My lip reading, untaught but well learnt meant I could sit in the back of the classroom, have full vision of the teacher's location and absorb as much information as I could gather. Cognitively, I filled in the many gaps left by lip reading. Whatever was delivered verbally could be found in writing somewhere and so I became a frequent visitor and expert in finding my way around a library. I discovered many interesting facts in the process but the time in the library did have a price, self imposed social exclusion for the sake of maintaining my educational grades.
In the playground, I was the kid who was known to be unpredictable. More misunderstanding, I wasn't unpredictable, my hearing was unreliable. Insult me to my face and you will likely get a passionate and direct response. Insult me as you or I walk away and it's highly unlikely you'll get any response at all. Not because I don't care or am speechless, just because I didn't hear you.
Music is my relaxation. It is a skill that allows me to spend time alone. No, it never occurred to me that for someone with a hearing impairment, music may not be the most logical choice! I was accepted into the NSW Conservatorium of Music and successfully completed two tertiary courses.
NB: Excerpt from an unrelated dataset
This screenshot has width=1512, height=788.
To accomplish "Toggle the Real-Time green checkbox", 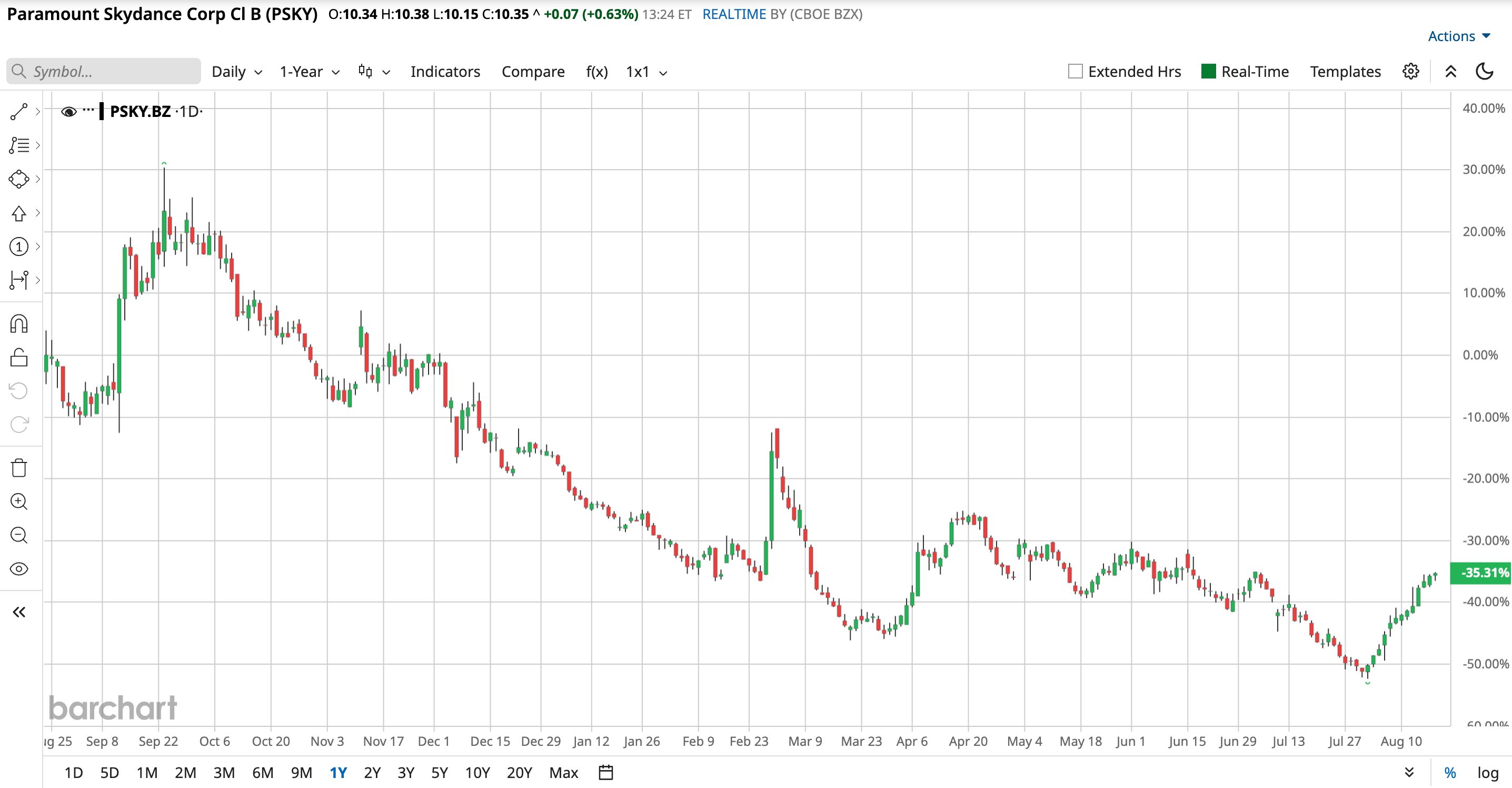I will 1209,72.
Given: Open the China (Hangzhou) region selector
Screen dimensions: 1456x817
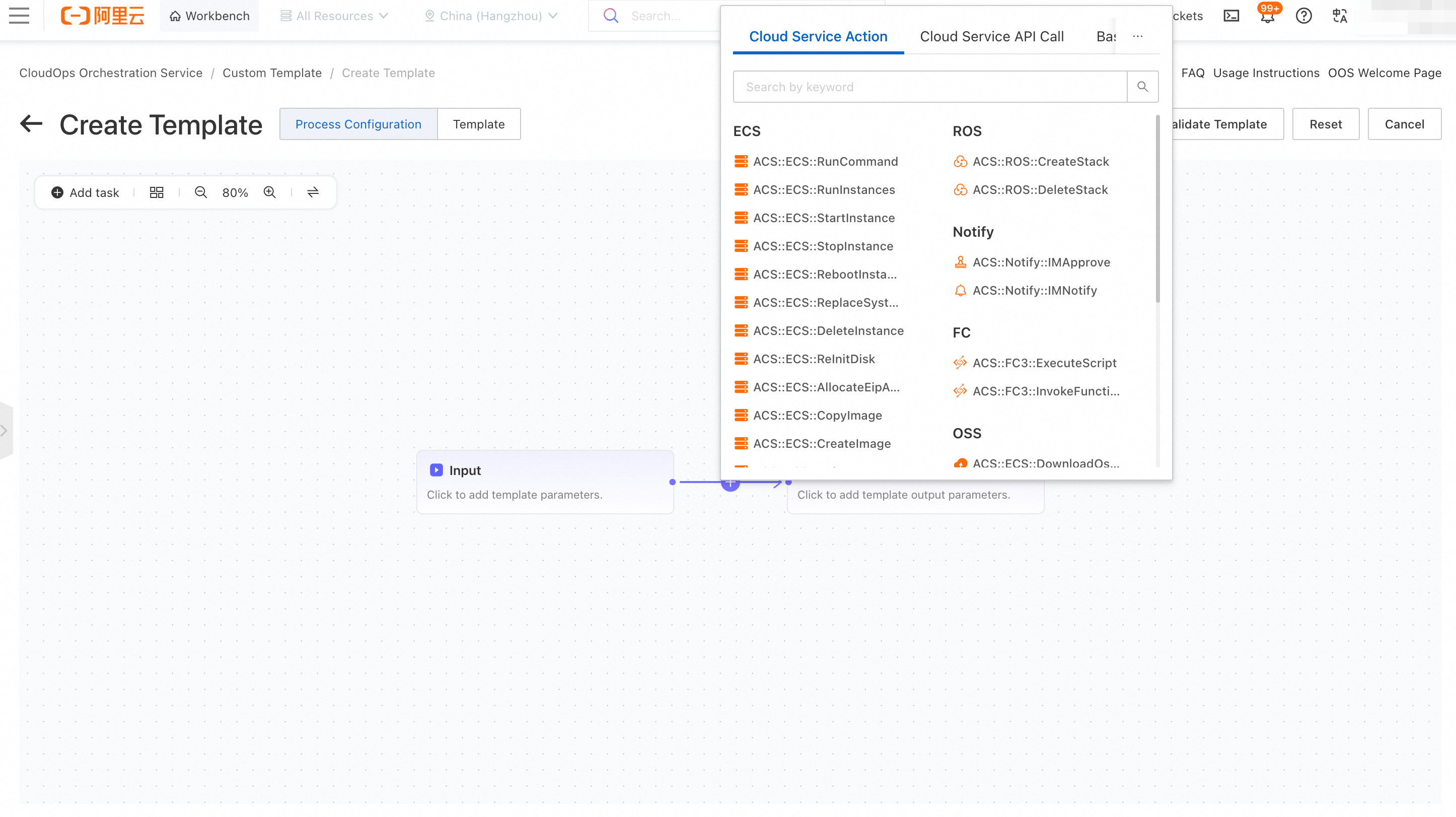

This hearing thing was not going to get in my way. My physical inability to separate notes played simultaneously just meant I needed more cognitive power to process the sounds heard. I would persist until I succeeded. Every time I was wrong, I would try again. Was that resilience, persistence or just plain stubbornness?
From study to employment…..surely we live in a socially inclusive society – don't we? A society that embraces diversity and provides equal workplace opportunities for all. So how is that, that a well adjusted, articulate, organized, passionate individual like myself can manage to have their career curtailed by a manager who had no patience for a person with a hearing impairment and continue to come up against those same prejudices that existed in my primary school. The choices appear to be, either make my hearing impairment a major issue or ignore my hearing loss and refuse to make anything like reasonable adjustments.
So do I become a part of the silent majority – that large number of people who never speak publicly of their hearing loss or do I stand on the mountain top and become a target for the discrimination thrown at me by a society who would have me ignore my hearing impairment. Experience as we all know is the best teacher. My hearing impairment is part of my story, it's not all of me but it has certainly shaped how I see the world and who I have become. Resilience and persistence for people with a hearing impairment is a life lesson. It's not a lesson we choose to undertake, it's a lesson that is forced on us by society.
Fortunately there are some wonderful people in the world who believe passionately in an inclusive society. Those are the people, who realizing I missed the critical information would assist me without making a fuss. Those are the people who make the best of friends with their high levels of empathy. Those are the people who understand that good communication involves sitting opposite the person you are speaking with, ensuring your mouth is not covered, remaining relaxed and speaking at a normal volume and speed. Persistence was required to identify those gems and what a difference they make to my world!